It’s not even in beta yet, but Facebook’s Graph Search, announced last month, is sending tremors through the advertising landscape and looks likely to upend Google’s near-monopoly on search advertising. For pharmas and other healthcare companies, the impending arrival of social search raises thorny questions but promises tremendous opportunities.
Given the premium patients place on the testimony of friends and family in matters medical, imagine if, having just been diagnosed with a condition, you could identify friends—and friends of friends—that suffer from the ailment with the click of a button, since many users self-identify as being part of disease or condition communities.

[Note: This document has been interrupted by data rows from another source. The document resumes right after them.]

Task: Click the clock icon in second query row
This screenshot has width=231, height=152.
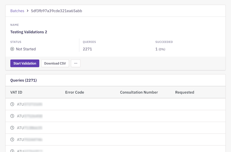Action: pyautogui.click(x=12, y=116)
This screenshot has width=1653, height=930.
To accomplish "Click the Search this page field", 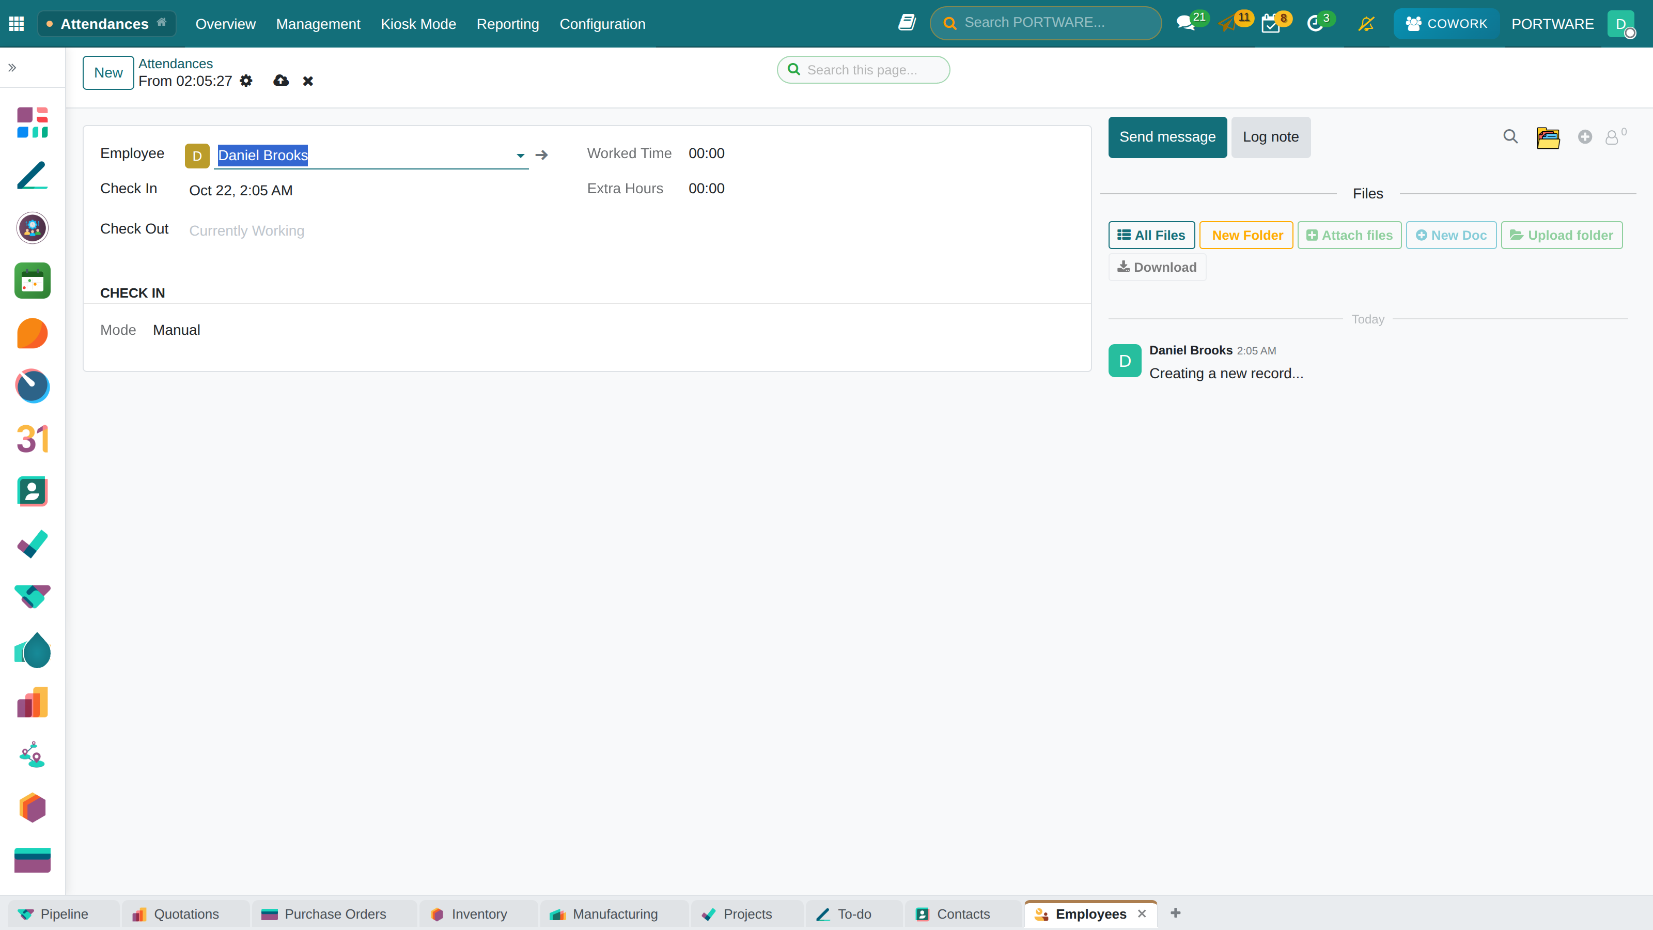I will click(x=863, y=70).
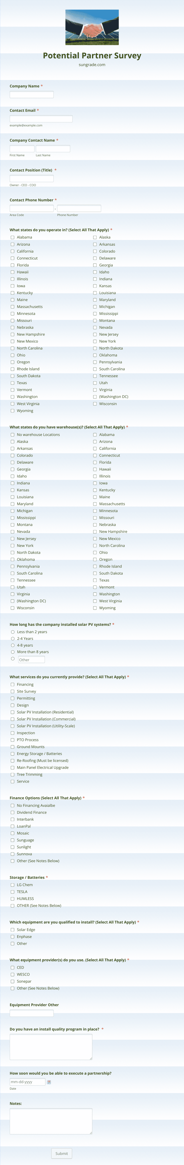Click the Last Name field
The width and height of the screenshot is (184, 1165).
pyautogui.click(x=53, y=149)
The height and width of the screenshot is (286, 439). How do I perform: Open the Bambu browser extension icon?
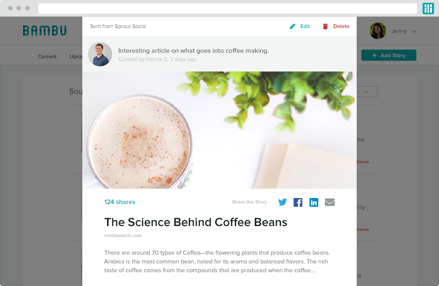click(x=428, y=8)
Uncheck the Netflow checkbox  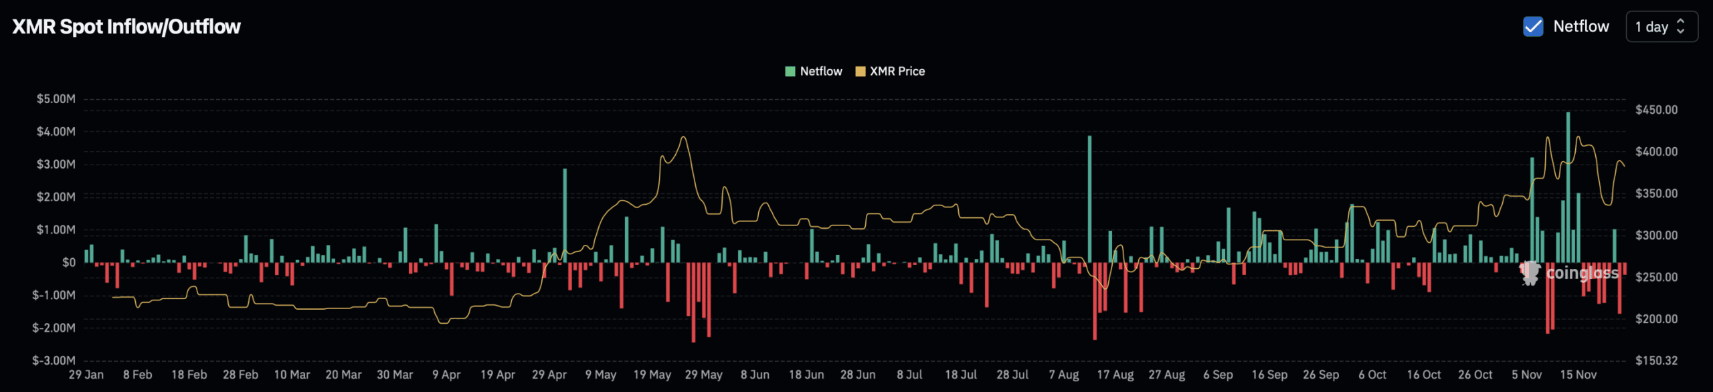[1533, 27]
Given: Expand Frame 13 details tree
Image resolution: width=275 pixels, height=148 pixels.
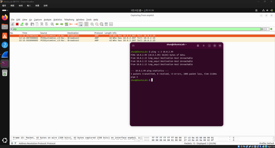Looking at the screenshot, I should pos(11,138).
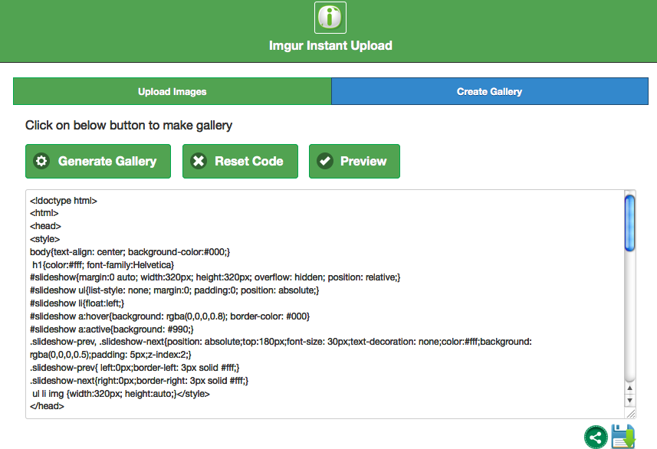This screenshot has height=449, width=657.
Task: Click the <!doctype html> line in code
Action: click(x=64, y=201)
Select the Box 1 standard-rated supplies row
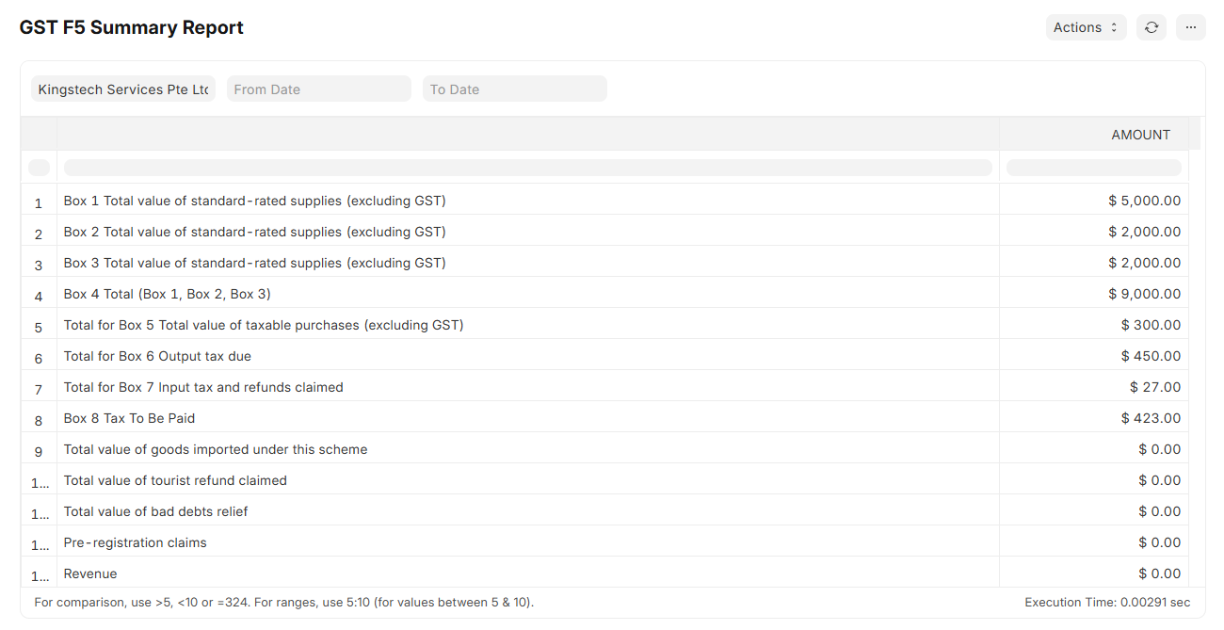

“You’re going to look for people who are looking for friends who have possibly been diagnosed with what you’ve been diagnosed with and want to connect with somebody, or who are looking for groups where they can go and have conversations with people to help them through this traumatic experience,” said Justin Freid, director of search engine marketing at Communications Media, Inc.
The potential for advertisers looking to reach specific patients and physicians—not to mention the regulatory perils—is pretty clear.

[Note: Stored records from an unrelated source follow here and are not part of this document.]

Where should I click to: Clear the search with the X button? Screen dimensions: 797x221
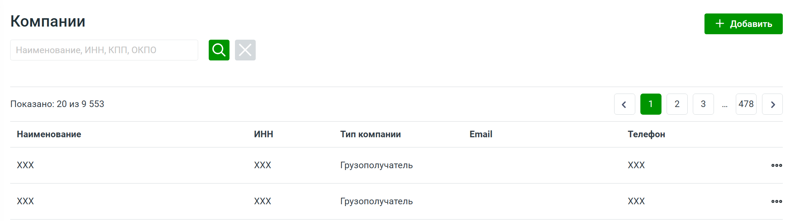click(245, 50)
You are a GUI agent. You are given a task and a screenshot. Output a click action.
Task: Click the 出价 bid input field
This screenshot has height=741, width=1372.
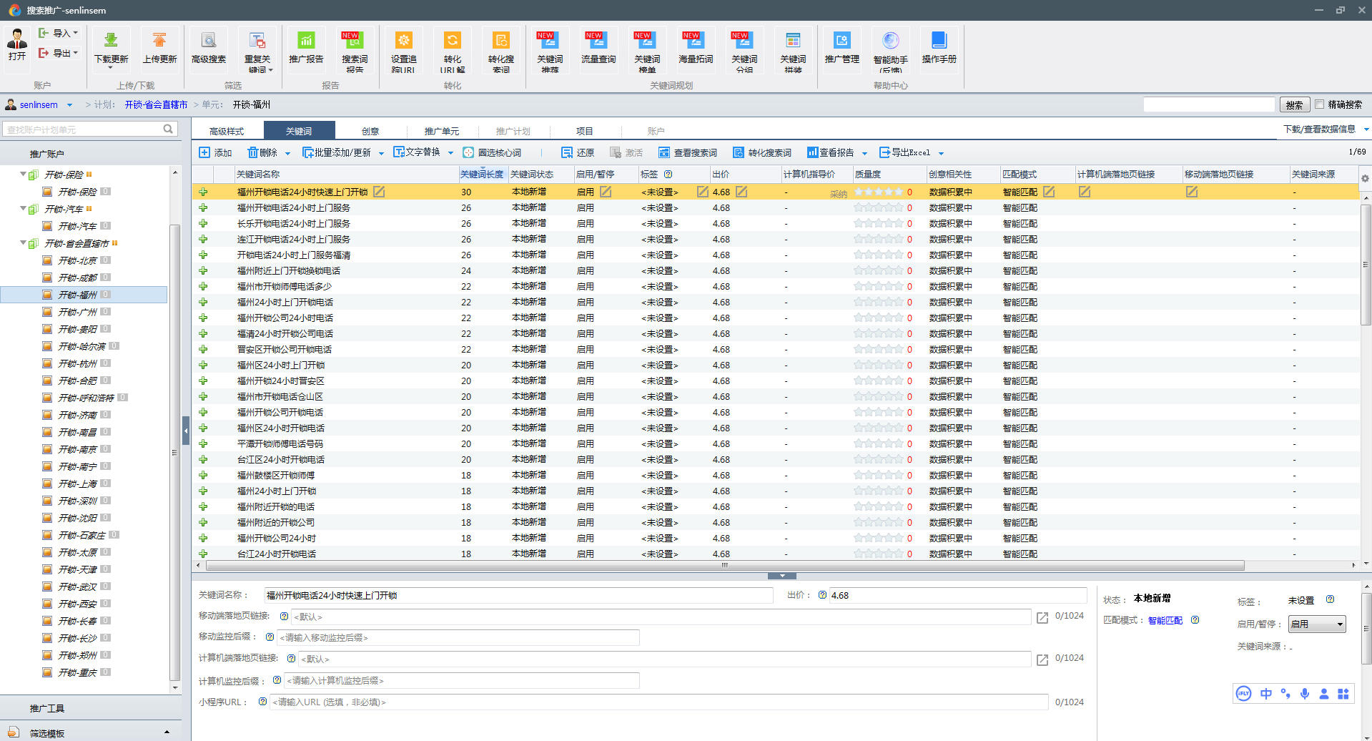point(957,595)
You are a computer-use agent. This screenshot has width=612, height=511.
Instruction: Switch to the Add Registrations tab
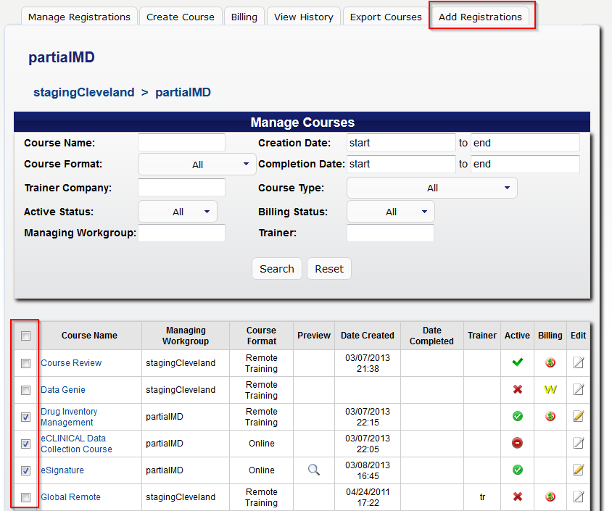(481, 15)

“As users become increasingly accustomed to search, social and shopping morphing into a more seamless, holistic user experience, the entrenched boundaries will dissolve, and with them our more traditional notions of privacy, risk and potentially even adverse event monitoring, management and reporting,” wrote Pixels and Pills’ Mike Spitz in a recent post. “But until then, digital health communicators beware!”
Facebook has, so far, proved mostly a dud as a communications vehicle for pharmas. Fearful of triggering, and inadvertently running afoul of, adverse events reporting requirements, pharmas initially set up pages for their products sans comments, then pulled them when, in August 2011, Facebook mandated that comments be allowed. Corporate pages are, for the most part, dreary, musty, cobwebbed affairs.
“Right now, they’re not interactive and they’re barely looked at or engaged with by a lot of people, so they’re almost just placeholder pages,” said Jack Barrette, CEO of WEGO Health. “This is going to make them even less useful. Companies are going to have to ask themselves: What is our strategy for getting people to find our content useful and become friends and fans and followers of our pages, because we need people to connect with us in order to connect with their social graph and for us to be found. If Graph becomes the primary means of navigating the world’s largest social network, and your corporate page has few fans or friends because it’s frankly just snipped up corporate press releases, it’s irrelevant.”
The social network has irked advertisers, who complain of opacity and question the effectiveness of advertising on Facebook.
“One of the biggest misconceptions about Facebook advertising is that people thought it would perform more like search engine marketing than display advertising, that you would see a lot of people clicking on an ad and it leading them to a page where they would complete some type of conversion,” said CMI’s Freid. “But when people are on Facebook, they’re not actively searching for a product or service – they’re looking at pictures of their friends, updating their status, seeing what restaurants their friends like, things like that. So it’s a more disruptive form of advertising, and more similar to display than SEO.”
“This creates a potentially warmer and more intimate space for engagement,” says Merck’s Craig DeLarge, “because Google is the whole world, but Facebook is my neighborhood, and search is just going to make it much easier for people and communities and companies and advocacy groups and bloggers to find one another and create self-organizing communities and networks around a condition.”
“And of course the question is how pharma will engage that,” adds DeLarge, “and we’ll grapple with the usual angst around what will FDA think of that. It’s going to be really wonderful for the non-branded social responsibility stuff that pharma does, but on the branded side, it’s going to be standoffish because of the usual suspects, like adverse events and off-label discussion.”
At the very least, Google will have company in the world of search, and pharmas will need to up their game on Facebook.
“If you search for ‘HIV video’ and you haven’t liked the Gilead site, it probably won’t come up, even though Gilead has 25 wonderful videos for you,” says WEGO’s Barrette. “So step one is, every company needs to make sure they have an active ‘Fan’ and ‘Like’ acquisition strategy, because that becomes the new SEO.”